*** Records supplied ***
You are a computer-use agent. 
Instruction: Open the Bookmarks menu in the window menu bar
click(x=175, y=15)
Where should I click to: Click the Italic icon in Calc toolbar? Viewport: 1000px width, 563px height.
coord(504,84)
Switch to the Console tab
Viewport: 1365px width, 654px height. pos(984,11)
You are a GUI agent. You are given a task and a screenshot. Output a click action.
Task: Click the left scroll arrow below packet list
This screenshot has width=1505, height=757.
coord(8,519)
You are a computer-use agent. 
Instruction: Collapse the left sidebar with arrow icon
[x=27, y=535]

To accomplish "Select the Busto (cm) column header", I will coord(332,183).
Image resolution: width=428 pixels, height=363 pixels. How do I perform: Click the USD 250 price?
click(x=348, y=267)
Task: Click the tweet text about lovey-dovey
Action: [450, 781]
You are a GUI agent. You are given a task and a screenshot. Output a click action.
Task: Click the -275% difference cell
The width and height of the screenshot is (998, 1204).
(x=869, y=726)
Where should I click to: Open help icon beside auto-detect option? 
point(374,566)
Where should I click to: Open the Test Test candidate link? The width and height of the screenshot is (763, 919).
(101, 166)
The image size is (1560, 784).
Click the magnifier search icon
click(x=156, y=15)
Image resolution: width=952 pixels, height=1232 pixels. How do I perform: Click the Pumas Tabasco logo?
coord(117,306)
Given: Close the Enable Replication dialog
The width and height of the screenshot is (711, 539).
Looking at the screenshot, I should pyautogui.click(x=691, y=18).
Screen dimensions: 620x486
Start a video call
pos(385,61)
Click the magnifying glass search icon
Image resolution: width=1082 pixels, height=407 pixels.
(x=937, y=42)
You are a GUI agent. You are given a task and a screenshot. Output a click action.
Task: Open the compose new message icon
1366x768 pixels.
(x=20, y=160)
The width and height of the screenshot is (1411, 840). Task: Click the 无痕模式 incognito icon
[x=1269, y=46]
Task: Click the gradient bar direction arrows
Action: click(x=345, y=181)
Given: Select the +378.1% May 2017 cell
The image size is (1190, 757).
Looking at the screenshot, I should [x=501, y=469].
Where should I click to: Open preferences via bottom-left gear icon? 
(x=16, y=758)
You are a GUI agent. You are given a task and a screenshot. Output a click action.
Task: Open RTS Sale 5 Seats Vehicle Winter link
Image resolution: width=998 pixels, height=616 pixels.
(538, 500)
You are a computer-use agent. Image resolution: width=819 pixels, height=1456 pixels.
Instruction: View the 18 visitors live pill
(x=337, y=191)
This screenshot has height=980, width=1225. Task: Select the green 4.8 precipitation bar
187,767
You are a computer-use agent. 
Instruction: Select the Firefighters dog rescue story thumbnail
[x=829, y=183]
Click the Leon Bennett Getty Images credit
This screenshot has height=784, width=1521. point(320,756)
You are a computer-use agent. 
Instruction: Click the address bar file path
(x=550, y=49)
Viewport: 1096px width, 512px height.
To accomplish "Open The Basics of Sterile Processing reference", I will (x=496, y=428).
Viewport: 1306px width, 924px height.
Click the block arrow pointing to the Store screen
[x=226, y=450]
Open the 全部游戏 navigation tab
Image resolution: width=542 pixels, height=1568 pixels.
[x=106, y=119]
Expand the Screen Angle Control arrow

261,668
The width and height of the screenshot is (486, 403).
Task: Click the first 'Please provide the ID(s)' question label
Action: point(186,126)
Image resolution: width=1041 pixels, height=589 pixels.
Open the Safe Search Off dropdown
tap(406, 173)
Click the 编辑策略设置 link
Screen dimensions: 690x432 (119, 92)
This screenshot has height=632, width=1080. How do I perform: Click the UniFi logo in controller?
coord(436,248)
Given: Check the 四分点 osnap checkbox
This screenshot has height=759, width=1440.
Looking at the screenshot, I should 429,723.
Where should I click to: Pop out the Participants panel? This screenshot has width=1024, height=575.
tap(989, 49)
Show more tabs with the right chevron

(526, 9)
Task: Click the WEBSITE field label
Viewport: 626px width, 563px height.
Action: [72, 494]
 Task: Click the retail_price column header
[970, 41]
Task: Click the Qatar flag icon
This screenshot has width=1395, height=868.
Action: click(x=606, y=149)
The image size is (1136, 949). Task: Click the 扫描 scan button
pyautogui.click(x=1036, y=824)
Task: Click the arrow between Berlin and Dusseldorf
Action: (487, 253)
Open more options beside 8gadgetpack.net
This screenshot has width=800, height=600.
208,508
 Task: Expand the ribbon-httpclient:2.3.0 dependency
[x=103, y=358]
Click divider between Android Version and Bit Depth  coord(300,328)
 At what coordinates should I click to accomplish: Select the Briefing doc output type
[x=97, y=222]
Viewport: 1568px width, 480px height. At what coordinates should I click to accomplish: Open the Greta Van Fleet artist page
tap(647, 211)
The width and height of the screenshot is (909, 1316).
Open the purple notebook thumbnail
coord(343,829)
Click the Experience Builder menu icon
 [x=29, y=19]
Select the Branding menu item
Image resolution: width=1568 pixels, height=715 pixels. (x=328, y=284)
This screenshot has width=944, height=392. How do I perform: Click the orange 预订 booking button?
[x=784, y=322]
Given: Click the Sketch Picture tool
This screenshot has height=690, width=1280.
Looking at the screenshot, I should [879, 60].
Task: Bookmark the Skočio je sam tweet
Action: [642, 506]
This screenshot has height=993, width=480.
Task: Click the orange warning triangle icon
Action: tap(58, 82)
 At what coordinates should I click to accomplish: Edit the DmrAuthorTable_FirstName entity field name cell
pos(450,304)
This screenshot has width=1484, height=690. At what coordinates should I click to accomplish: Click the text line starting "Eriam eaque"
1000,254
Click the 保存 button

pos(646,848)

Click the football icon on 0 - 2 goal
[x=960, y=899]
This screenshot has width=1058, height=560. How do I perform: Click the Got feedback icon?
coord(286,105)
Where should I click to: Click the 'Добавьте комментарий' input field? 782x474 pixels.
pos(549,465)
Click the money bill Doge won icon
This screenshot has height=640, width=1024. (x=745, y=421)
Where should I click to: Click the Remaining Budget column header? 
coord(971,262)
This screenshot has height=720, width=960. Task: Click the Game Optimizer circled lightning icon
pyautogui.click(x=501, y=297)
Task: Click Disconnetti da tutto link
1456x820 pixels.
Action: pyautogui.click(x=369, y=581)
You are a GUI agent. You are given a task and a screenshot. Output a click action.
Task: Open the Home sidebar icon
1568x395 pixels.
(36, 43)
*** End of Records supplied ***
▶ _Work to complete_
Among the records, find all lines that include the string "will" and return them.

▶ _Task answer_
To accomplish "Select the Busto (cm) column header", I will coord(332,183).
To accomplish "Open The Basics of Sterile Processing reference", I will (x=496, y=428).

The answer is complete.